*Aim of the task*
Copy the lines below as they are; omit the images they contain.

(Collection entries)
────────
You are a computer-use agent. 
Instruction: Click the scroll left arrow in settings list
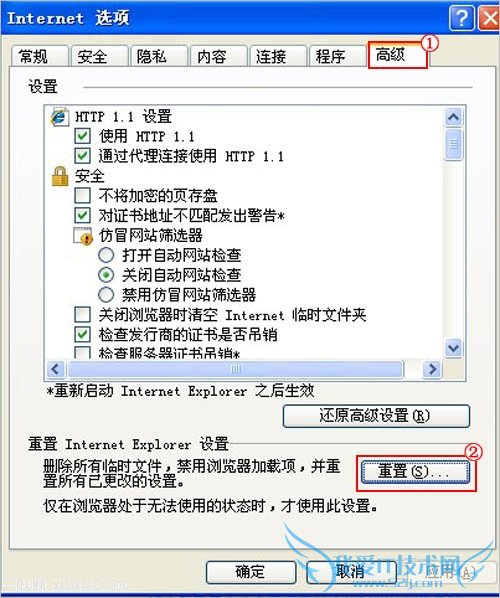pos(56,369)
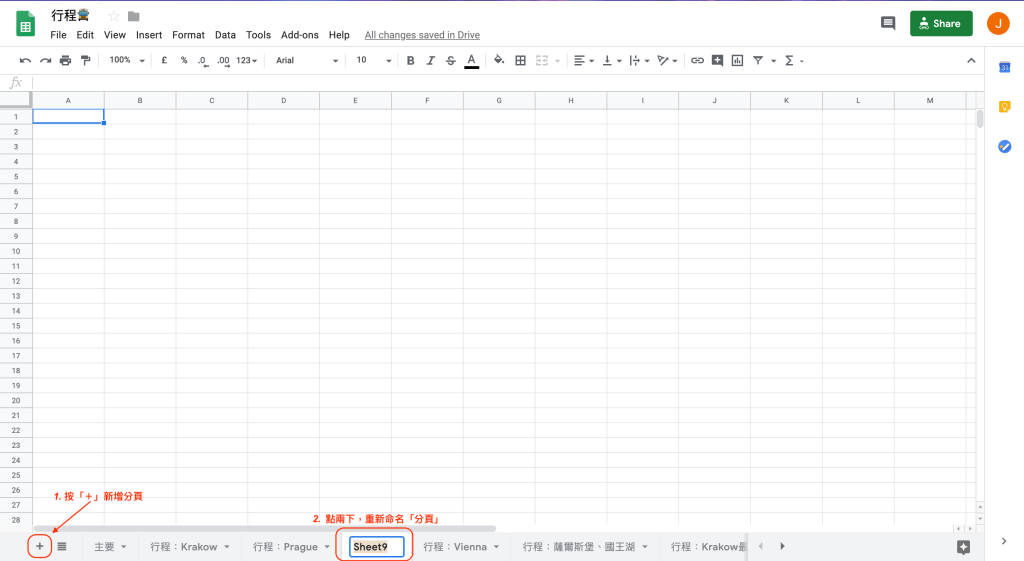Insert a comment using the toolbar icon
This screenshot has height=561, width=1024.
pos(717,61)
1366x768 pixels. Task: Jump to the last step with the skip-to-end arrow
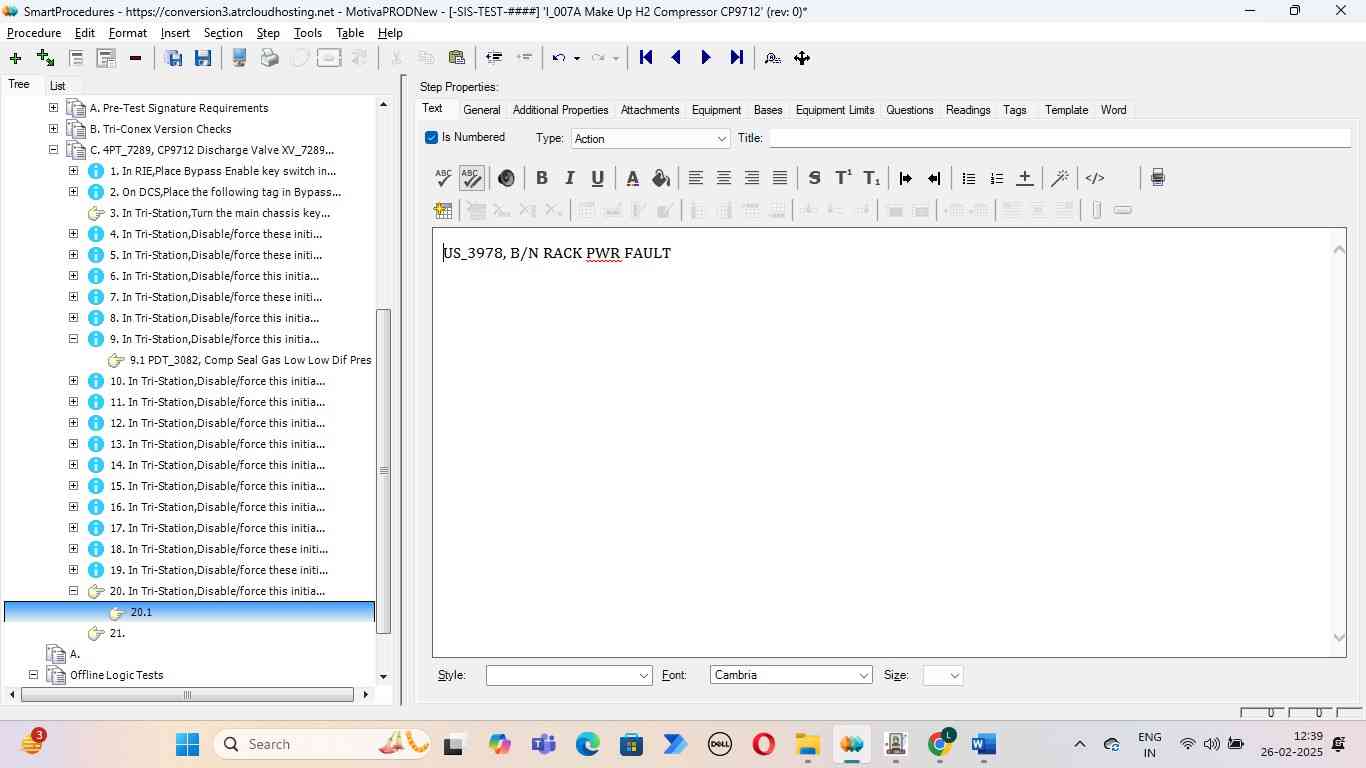[737, 58]
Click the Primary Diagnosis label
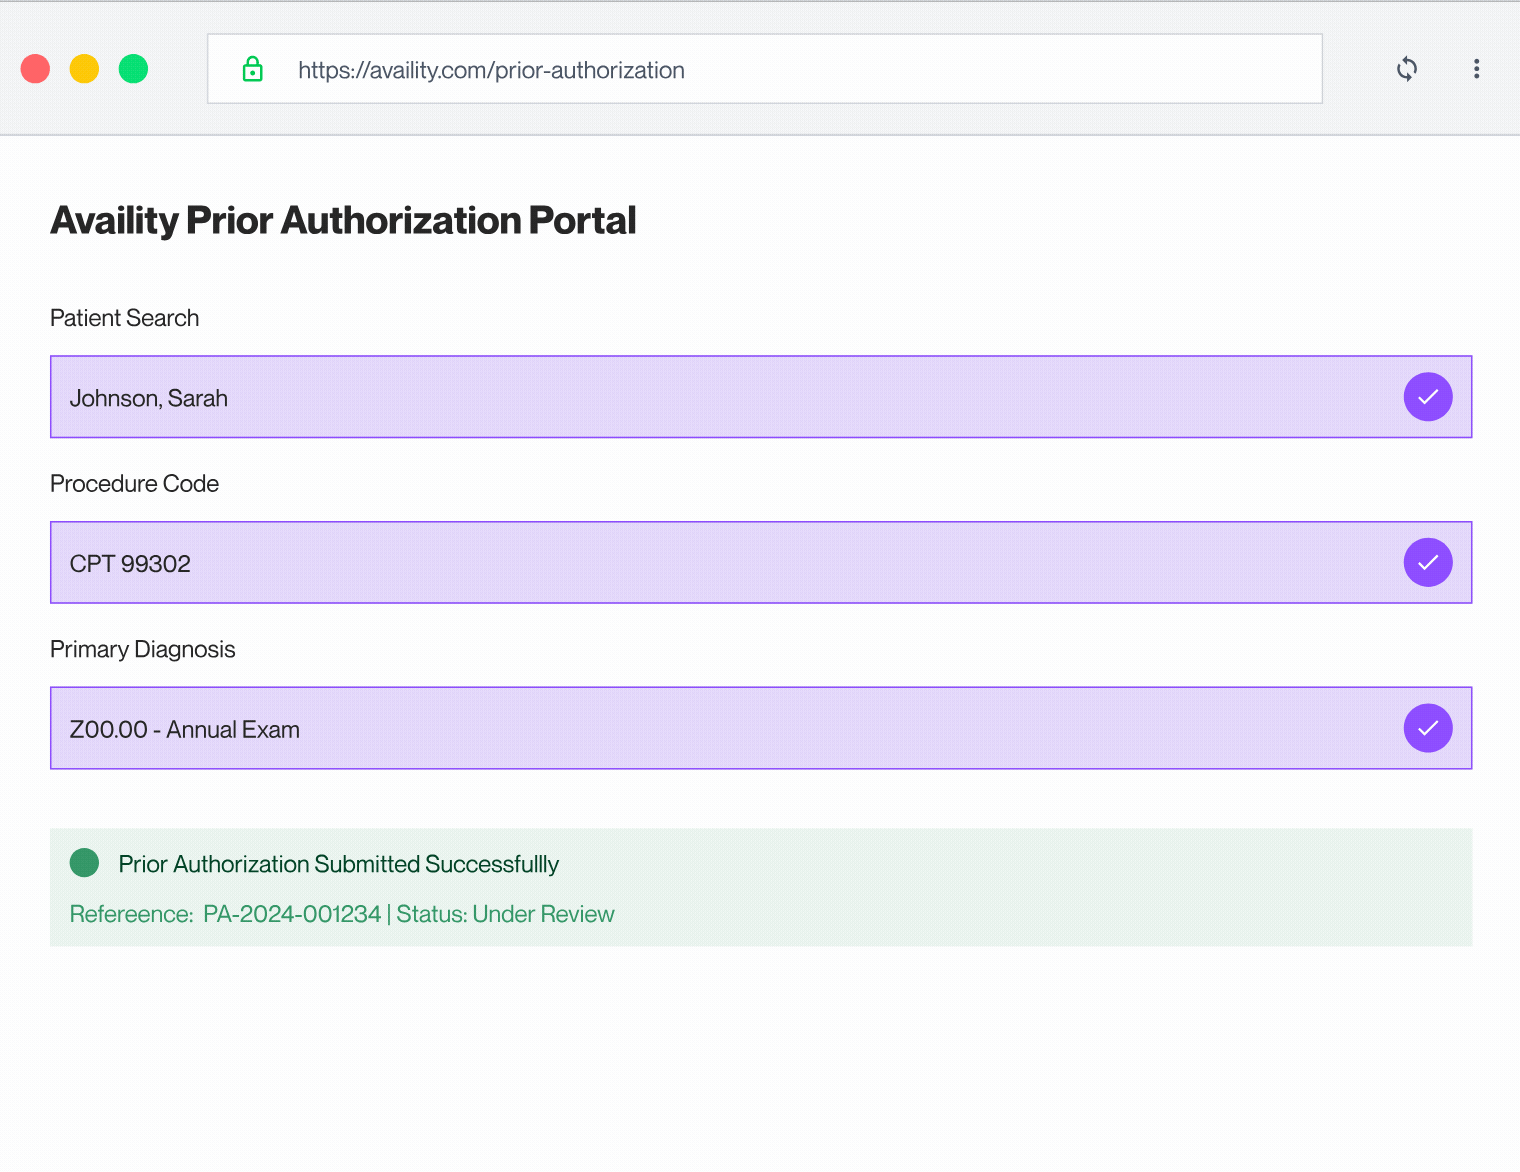Screen dimensions: 1520x1172 tap(143, 650)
────────
*Task output*
You are a computer-use agent. 
Instruction: Click the scroll left arrow in settings list
pos(56,369)
Insert a comment using the toolbar icon
This screenshot has height=561, width=1024.
pos(717,61)
1366x768 pixels. Task: Jump to the last step with the skip-to-end arrow
[737, 58]
Click the Primary Diagnosis label
Screen dimensions: 1520x1172 tap(143, 650)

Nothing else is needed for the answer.